> Task to complete:
This exercise asks for the whole listing to be restated exactly.

> Dataset extract:
-- -- --
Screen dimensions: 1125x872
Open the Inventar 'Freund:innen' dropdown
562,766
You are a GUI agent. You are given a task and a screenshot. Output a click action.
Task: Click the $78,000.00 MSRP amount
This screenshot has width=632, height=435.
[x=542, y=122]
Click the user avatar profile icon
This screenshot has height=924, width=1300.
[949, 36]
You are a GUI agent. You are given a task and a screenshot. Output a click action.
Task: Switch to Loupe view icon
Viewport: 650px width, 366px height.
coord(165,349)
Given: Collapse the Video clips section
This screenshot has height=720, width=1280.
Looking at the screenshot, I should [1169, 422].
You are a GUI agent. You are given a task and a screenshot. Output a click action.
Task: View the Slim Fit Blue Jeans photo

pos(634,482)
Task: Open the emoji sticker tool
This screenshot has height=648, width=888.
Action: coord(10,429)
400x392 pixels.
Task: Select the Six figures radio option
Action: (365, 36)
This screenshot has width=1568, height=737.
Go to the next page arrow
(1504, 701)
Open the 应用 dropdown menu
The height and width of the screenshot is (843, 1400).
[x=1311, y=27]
-- -- --
> Result of the task:
Screen dimensions: 1125x872
Open the Inventar 'Freund:innen' dropdown
562,766
You are a GUI agent. You are given a task and a screenshot. Output a click action.
Task: Click the $78,000.00 MSRP amount
This screenshot has width=632, height=435.
[x=542, y=122]
Click the user avatar profile icon
This screenshot has height=924, width=1300.
[949, 36]
You are a GUI agent. You are given a task and a screenshot. Output a click action.
Task: Switch to Loupe view icon
Viewport: 650px width, 366px height.
coord(165,349)
Given: Collapse the Video clips section
This screenshot has height=720, width=1280.
Looking at the screenshot, I should [1169, 422].
You are a GUI agent. You are given a task and a screenshot. Output a click action.
Task: View the Slim Fit Blue Jeans photo

pos(634,482)
Task: Open the emoji sticker tool
This screenshot has height=648, width=888.
Action: coord(10,429)
400x392 pixels.
Task: Select the Six figures radio option
Action: (365, 36)
This screenshot has width=1568, height=737.
Go to the next page arrow
(1504, 701)
Open the 应用 dropdown menu
The height and width of the screenshot is (843, 1400).
[x=1311, y=27]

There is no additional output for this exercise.